• [Aufgaben]:
A. Aus welchem Land stammten laut dem Textabschnitt die meisten Flüchtlinge auf dem vor Lampedusa gesunkenen Schiff?
B. Entnimm dem Textabschnitt wörtlich die Passage zwischen „Vor der italienischen“ und „den Tod finden.“, beide einschließlich.

• [Textabschnitt]:
* * * * * * *
Vor Lampedusa fanden erneut zahlreiche Flüchtlinge aus Afrika einen grausamen Tod im Meer. Ein weiteres Mal erkennt man, dass all die Werte, welche die Europäische Union vorgibt zu präsentieren, spätestens vor den Toren Europas enden.

Von Emran Feroz Freitag, 04.10.2013, 8:30 Uhr|zuletzt aktualisiert: Donnerstag, 10.10.2013, 9:31 Uhr Lesedauer: 3 Minuten  |  

Vor der italienischen Mittelmeerinsel Lampedusa ist ein Schiff mit mehr als 500 Flüchtlingen an Bord gesunken. Mindestens 82 Passagiere ertranken im Meer, unter ihnen mehrere Kinder. Die meisten Flüchtlinge stammten aus dem kriegsgeschundenen und verarmten Somalia. Der Vorfall, der schon der zweite innerhalb einer Woche ist – am Montag starben vor Sizilien mindestens dreizehn Flüchtlinge – macht ein weiteres Mal die bittere Realität von Flüchtlingen deutlich, die immer wieder auf dem Weg nach Europa scheitern und im schlimmsten Fall den Tod finden.
* * * * * * *
• [Angezeigte Informationen]:
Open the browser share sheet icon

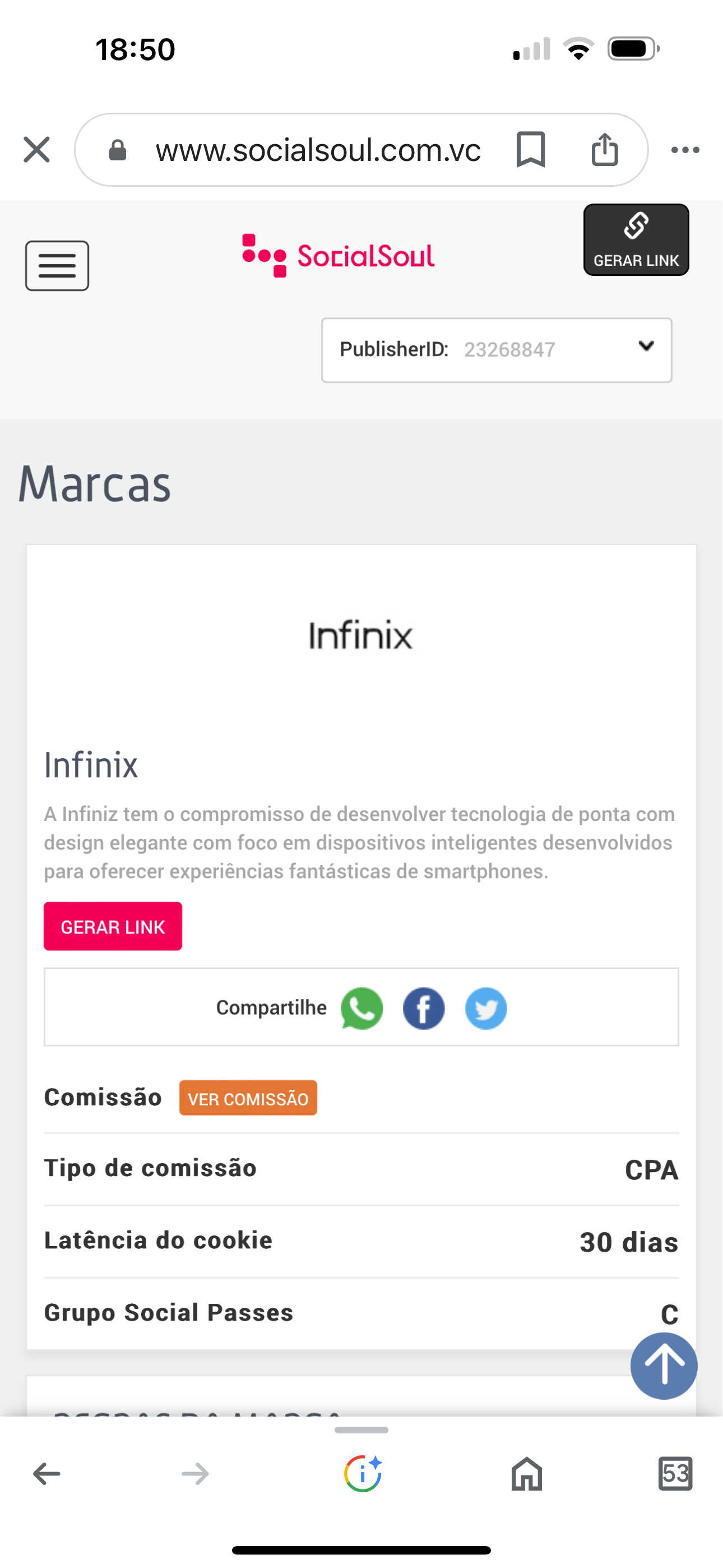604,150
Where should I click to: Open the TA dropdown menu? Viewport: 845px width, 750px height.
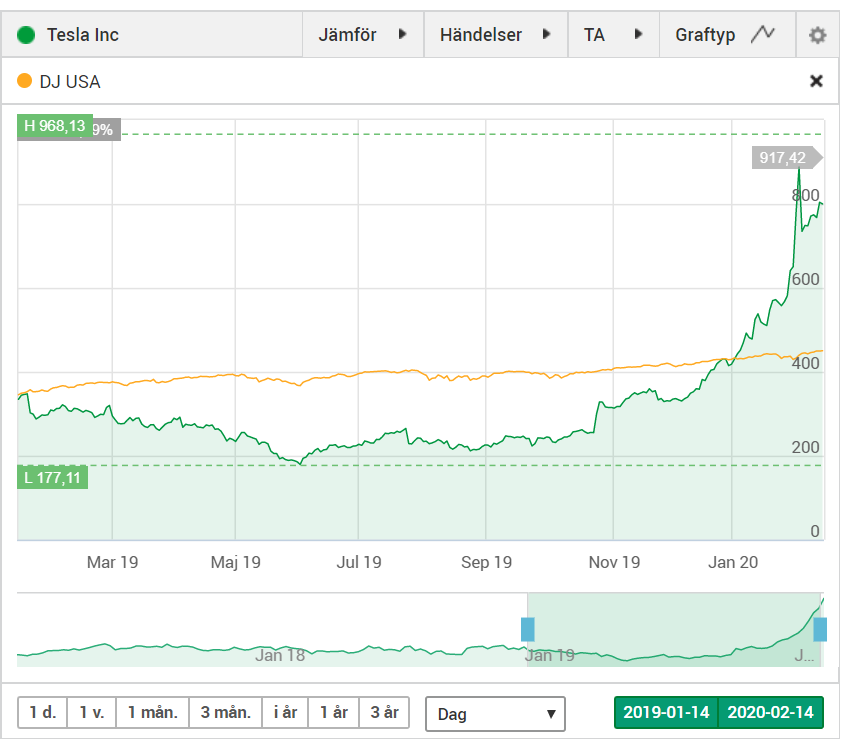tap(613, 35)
* * * * * * *
• [Lösungen]:
A. Aus Somalia.

B.
Vor der italienischen Mittelmeerinsel Lampedusa ist ein Schiff mit mehr als 500 Flüchtlingen an Bord gesunken. Mindestens 82 Passagiere ertranken im Meer, unter ihnen mehrere Kinder. Die meisten Flüchtlinge stammten aus dem kriegsgeschundenen und verarmten Somalia. Der Vorfall, der schon der zweite innerhalb einer Woche ist – am Montag starben vor Sizilien mindestens dreizehn Flüchtlinge – macht ein weiteres Mal die bittere Realität von Flüchtlingen deutlich, die immer wieder auf dem Weg nach Europa scheitern und im schlimmsten Fall den Tod finden.